WHAT IS EXPECTED
The lines to extract run from the first line of the entries through the line that contains "Given: Click the golden bell symbol"; reproduce exactly those lines and no others.

RECORDS SUPPLIED

┏━━

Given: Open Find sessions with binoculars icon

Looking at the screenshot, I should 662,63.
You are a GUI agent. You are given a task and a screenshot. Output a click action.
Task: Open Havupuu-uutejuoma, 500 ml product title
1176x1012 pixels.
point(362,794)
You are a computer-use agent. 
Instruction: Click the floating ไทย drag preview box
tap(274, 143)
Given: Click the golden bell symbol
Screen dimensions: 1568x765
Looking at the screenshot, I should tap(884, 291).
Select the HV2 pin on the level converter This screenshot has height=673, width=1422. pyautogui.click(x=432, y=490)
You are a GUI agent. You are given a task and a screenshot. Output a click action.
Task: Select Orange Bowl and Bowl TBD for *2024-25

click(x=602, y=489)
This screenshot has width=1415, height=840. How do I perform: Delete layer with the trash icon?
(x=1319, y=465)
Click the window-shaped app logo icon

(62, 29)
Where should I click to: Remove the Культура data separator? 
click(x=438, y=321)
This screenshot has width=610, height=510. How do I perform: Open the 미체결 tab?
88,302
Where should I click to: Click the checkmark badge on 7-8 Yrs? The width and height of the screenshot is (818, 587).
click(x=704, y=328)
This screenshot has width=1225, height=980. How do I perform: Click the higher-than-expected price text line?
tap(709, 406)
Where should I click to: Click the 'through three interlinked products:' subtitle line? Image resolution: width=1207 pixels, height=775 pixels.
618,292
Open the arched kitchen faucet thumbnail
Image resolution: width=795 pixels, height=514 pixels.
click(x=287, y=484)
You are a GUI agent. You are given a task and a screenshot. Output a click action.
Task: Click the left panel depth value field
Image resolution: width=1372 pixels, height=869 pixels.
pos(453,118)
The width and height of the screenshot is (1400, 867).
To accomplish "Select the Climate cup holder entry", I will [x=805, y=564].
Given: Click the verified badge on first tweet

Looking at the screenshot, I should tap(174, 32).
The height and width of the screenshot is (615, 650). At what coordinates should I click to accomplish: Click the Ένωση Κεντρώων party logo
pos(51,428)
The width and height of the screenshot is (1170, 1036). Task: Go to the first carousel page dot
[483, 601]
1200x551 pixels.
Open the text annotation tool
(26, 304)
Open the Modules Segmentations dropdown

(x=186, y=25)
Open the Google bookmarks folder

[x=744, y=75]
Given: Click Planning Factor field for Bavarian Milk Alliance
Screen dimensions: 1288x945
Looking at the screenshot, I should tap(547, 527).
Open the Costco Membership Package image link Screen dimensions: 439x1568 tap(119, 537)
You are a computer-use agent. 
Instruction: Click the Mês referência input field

┗━━

REPLY TO THE EXERCISE
Given: Open Find sessions with binoculars icon

Looking at the screenshot, I should 662,63.
You are a GUI agent. You are given a task and a screenshot. Output a click action.
Task: Open Havupuu-uutejuoma, 500 ml product title
1176x1012 pixels.
point(362,794)
You are a computer-use agent. 
Instruction: Click the floating ไทย drag preview box
tap(274, 143)
Given: Click the golden bell symbol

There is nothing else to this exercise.